A lo largo de la historia moderna de la política en Estados Unidos, la enorme mayoría de los candidatos presidenciales ha tenido que enfrentar una prueba de fuego, lo que los estadunidenses llaman el make or break moment: la encrucijada que supondrá el hundimiento o la salida a flote de las aspiraciones políticas del aspirante en cuestión. Todo político teme a la llegada de ese potencial punto de inflexión. Y no es para menos.
La lista es larga. Para John Kerry, por ejemplo, el momento de la verdad fue el escándalo alrededor de su servicio en Vietnam. En el momento preciso en que optó por dejar pasar la calumnia y no responder con suficiente fuerza a las injustas acusaciones de los veteranos de guerra que lo habían tachado de cobarde y mentiroso, Kerry perdió la presidencia. Para Michael Dukakis, candidato demócrata a la presidencia en 1988, el punto de inflexión fue una respuesta desafortunada durante un debate. El 13 de octubre, el periodista Bernard Shaw le preguntó a un nervioso Dukakis si estaría a favor de la pena de muerte en caso de que su mujer fuera violada y asesinada. Sin pensarlo dos veces (o quizá pensándolo de más), el entonces gobernador de Massachussets respondió con una frialdad inusitada: “No, no buscaría la pena de muerte”. La fama de inconmovible de Dukakis se vio reforzada por la reacción del candidato. De ahí en más, la campaña fue un mero trámite y George Bush padre se llevó la victoria con claridad en las elecciones de noviembre. Algo similar le ocurrió a Al Gore. Su pedantería durante el primer encuentro con George W. Bush, en el que no paró de suspirar como un sabelotodo insufrible, reforzó en el electorado la idea de que Gore era un tieso afectado. Esa imagen de inmodestia seguramente le costó votos cruciales en el sur estadunidense en la elección que, al final, perdió. Lo mismo, por cierto, podría decirse de Andrés Manuel López Obrador en los meses previos a la elección de 2006: si el entonces aspirante del PRD hubiera respondido de inmediato a los comerciales en su contra y hubiera acudido al primer debate (esos que ahora busca tan afanosamente), seguramente estaría despachando ahora mismo en Los Pinos. La lección es evidente: la supervivencia de una campaña presidencial depende de la capacidad de reacción del candidato ante su particular parteaguas.
Barack Obama enfrenta, ahora, la batalla decisiva en su intento por hacerse de la nominación demócrata. Durante meses, Hillary Clinton (y John McCain, que debe estar más feliz que nunca) había estado esperando un desliz de Obama; un resbalón retórico, la evidencia de un talón de Aquiles, lo que fuera.

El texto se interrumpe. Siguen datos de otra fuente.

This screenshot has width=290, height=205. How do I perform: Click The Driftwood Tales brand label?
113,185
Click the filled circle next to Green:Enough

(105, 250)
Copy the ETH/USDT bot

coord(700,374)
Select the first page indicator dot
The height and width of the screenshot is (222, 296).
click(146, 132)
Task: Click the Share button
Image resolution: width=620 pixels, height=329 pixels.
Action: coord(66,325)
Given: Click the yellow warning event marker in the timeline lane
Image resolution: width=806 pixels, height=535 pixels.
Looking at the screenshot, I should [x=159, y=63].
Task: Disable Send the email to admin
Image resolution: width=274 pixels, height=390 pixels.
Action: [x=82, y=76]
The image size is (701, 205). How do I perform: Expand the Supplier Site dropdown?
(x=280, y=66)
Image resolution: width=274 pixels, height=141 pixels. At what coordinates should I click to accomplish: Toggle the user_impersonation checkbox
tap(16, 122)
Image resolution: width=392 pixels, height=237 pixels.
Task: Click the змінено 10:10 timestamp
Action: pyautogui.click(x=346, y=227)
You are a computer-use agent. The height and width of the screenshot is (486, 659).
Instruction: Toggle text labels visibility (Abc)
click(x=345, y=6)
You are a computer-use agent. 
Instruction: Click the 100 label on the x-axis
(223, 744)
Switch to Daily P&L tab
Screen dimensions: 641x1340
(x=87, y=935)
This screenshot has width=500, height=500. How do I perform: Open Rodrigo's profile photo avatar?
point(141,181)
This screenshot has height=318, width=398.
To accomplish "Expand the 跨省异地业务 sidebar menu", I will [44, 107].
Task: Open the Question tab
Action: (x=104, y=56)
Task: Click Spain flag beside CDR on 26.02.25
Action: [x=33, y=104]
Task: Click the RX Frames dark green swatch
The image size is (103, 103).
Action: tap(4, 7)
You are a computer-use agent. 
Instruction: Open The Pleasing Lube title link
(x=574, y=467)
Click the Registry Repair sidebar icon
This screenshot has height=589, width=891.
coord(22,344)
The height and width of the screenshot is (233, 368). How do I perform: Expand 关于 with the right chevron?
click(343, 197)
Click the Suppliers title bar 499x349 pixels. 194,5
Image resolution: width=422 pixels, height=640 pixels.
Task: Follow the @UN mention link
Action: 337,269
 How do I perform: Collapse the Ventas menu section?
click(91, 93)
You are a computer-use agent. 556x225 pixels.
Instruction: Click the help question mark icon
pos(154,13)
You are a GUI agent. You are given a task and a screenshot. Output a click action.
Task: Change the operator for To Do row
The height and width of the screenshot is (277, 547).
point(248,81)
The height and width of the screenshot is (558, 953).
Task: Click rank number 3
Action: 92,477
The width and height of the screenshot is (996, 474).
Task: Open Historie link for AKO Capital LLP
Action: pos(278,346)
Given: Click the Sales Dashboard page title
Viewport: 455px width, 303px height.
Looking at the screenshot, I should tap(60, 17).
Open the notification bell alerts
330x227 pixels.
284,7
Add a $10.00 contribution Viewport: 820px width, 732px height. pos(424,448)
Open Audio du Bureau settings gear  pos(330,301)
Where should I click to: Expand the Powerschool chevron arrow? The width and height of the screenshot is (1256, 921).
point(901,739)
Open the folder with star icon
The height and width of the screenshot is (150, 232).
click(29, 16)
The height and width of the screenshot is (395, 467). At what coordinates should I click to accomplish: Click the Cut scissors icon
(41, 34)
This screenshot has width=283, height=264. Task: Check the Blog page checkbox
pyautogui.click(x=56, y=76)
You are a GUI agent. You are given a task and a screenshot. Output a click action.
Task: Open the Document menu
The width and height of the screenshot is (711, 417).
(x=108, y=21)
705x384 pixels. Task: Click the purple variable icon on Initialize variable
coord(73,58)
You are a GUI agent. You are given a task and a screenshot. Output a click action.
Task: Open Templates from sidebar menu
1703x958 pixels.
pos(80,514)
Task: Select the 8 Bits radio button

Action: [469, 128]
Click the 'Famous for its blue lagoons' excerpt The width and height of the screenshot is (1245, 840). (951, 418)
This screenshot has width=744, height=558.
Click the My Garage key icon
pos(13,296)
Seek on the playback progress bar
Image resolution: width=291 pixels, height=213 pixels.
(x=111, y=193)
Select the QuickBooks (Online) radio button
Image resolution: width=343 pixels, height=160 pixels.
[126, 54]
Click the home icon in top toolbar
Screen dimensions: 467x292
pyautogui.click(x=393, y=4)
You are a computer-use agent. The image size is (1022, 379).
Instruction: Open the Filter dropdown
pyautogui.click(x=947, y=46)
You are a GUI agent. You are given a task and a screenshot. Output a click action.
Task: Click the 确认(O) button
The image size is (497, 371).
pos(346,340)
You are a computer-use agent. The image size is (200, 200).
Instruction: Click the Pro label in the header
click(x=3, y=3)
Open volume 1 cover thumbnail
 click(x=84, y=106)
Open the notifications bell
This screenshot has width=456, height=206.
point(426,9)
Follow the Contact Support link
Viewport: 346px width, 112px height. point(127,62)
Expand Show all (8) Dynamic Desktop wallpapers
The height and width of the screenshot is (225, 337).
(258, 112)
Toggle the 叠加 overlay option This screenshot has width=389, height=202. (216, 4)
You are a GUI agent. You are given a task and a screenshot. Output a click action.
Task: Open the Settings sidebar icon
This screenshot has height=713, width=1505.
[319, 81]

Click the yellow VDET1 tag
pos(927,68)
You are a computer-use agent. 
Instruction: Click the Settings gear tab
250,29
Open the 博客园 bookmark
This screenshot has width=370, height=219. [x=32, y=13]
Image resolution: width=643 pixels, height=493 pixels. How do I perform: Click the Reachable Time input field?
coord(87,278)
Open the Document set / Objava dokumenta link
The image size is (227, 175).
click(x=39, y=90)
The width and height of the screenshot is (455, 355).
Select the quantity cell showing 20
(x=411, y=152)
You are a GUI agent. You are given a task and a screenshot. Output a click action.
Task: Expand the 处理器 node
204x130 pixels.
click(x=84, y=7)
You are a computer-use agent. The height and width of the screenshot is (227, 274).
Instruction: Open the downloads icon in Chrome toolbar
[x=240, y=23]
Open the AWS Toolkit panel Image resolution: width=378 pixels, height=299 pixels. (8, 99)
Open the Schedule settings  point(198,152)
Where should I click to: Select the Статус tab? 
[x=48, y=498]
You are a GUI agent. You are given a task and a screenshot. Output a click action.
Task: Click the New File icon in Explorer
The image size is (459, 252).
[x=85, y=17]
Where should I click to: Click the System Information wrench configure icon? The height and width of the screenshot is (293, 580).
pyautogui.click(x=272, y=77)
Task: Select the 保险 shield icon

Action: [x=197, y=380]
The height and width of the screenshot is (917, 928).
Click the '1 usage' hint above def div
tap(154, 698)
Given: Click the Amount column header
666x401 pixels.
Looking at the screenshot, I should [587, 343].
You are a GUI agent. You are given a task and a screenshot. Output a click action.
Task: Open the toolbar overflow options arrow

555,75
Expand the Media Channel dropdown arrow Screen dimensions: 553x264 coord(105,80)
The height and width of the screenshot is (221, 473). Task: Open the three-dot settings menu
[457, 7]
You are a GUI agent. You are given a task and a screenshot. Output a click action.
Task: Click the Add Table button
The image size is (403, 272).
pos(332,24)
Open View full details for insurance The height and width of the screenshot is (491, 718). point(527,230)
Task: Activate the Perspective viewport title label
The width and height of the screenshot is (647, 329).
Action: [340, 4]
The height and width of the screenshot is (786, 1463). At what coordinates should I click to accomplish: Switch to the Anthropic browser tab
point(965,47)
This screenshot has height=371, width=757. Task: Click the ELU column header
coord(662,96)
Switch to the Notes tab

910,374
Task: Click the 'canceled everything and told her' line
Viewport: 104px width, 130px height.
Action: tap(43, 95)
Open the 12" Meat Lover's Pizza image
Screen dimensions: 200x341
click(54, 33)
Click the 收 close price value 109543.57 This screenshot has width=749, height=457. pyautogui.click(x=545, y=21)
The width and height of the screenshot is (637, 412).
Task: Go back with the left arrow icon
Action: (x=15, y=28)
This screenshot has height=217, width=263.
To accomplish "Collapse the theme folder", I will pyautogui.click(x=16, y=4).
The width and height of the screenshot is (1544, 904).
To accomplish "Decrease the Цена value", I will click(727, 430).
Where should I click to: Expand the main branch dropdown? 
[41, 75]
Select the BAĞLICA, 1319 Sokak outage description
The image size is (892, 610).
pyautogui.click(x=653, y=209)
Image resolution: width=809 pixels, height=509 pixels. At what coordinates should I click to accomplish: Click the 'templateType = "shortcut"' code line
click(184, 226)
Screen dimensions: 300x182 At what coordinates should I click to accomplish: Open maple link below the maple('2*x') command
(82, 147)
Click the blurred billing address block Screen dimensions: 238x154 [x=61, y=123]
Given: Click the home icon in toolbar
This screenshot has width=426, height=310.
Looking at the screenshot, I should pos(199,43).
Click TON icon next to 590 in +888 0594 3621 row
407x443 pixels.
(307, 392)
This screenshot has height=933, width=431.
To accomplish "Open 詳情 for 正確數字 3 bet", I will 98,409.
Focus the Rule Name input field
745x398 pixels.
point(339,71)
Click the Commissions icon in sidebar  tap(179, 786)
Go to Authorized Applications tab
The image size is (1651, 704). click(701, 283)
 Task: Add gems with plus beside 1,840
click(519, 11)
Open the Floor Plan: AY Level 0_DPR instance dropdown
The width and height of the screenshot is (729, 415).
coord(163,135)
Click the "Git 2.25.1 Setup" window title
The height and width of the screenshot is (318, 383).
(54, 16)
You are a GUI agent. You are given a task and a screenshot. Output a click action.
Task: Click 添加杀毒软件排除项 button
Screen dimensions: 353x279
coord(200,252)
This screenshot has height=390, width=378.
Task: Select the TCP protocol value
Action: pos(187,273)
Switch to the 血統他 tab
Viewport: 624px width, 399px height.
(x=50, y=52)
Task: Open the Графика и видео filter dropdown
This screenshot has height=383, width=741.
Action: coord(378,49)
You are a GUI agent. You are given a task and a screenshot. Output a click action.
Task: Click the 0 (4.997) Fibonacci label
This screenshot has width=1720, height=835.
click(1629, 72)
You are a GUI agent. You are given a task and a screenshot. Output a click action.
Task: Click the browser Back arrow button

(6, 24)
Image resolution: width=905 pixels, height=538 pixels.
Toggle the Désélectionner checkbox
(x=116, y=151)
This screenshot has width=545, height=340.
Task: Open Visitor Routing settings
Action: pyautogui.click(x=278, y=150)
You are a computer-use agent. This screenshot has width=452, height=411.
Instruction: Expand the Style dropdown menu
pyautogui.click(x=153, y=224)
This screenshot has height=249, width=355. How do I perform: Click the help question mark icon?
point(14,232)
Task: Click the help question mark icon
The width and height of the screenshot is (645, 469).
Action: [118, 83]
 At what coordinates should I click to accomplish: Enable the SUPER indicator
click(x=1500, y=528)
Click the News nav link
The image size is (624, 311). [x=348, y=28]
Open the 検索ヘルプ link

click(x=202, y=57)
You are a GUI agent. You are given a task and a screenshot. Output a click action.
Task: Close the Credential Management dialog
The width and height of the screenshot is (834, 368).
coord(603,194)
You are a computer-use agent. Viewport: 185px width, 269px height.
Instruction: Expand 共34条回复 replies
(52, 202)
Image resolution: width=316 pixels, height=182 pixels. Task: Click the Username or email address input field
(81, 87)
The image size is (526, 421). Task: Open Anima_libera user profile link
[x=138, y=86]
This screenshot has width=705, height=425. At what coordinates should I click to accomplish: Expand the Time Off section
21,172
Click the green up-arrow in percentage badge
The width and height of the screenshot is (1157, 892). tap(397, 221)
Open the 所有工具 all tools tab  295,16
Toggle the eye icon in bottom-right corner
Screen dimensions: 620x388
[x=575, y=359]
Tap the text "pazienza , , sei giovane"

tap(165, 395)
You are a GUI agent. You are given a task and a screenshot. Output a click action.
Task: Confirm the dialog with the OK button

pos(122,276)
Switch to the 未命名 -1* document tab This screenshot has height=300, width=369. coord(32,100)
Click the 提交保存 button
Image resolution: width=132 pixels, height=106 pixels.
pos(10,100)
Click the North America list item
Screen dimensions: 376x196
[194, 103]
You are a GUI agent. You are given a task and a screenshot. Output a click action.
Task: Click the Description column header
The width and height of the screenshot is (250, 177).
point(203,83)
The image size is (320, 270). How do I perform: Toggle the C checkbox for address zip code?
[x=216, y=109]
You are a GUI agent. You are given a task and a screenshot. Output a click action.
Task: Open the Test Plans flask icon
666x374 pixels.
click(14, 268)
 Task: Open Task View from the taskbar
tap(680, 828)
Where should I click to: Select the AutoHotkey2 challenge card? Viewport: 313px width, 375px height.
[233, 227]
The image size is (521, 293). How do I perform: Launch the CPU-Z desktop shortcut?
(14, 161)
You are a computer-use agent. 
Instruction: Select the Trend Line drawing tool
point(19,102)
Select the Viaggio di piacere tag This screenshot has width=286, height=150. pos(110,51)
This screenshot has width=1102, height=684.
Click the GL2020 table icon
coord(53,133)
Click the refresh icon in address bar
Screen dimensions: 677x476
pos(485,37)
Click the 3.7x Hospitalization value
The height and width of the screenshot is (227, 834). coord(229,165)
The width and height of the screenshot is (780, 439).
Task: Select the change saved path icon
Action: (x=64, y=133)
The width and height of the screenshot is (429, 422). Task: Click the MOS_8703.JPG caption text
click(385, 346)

Y, finalmente, Obama tropezó. Hace un par de semanas el senador de Illinois se presentó en San Francisco con el fin de recaudar fondos para su campaña. Ahí, se dio el lujo de ser cándido y aseguró que los estadunidenses que viven en pequeñas ciudades se “aferran” a su fe, a la desconfianza del extraño y a las armas porque están “amargados”. Más allá de si lo dicho es verdad o no (hay varios libros, como el genial What’s the matter with Kansas, de Thomas Franks, que defienden con lucidez la misma postura), lo cierto es que Obama no podría haber escogido peores palabras.
El discurso de Obama no sólo es peligroso por incendiario, es riesgoso porque subraya todas las características vulnerables del candidato. Desde el principio de la campaña, Obama ha corrido el riesgo de ser catalogado como un demócrata liberal más; un elitista de Harvard que poco conoce (y menos quiere conocer) del Estados Unidos rural y marginado. Lo que es peor: Obama puede terminar por cargar con una de las peores etiquetas imaginables en la política estadounidense: la del político alejado de la religión. En suma, un campo minado, y no sólo para lo que resta de la lucha entre los demócratas sino para la elección de noviembre. Desde ahora está claro que el discurso de San Francisco será la piedra angular de la estrategia de John McCain si es que Obama resulta su rival en las presidenciales.
Si el senador de Illinois no consigue desactivar el escándalo a tiempo y con fuerza, el tropiezo ya conocido como amargogate puede convertirse en el tan temido punto de inflexión de la campaña por la candidatura demócrata. Desde ya, Hillary Clinton está insistiendo en retratar a Obama como un burgués soberbio sin contacto alguno con el ciudadano común y corriente. Ya será tarea de Obama evitar que semejante estereotipo —es difícil imaginar uno peor— arraigue en el imaginario del electorado de los estados restantes en las primarias de su partido y, meses más tarde, en el del país entero.
Los votantes de Pennsylvania, donde Obama enfrentará una elección crucial el próximo martes, serán los primeros en dar su veredicto.
– León Krauze
(Ciudad de México, 1975) es escritor y periodista.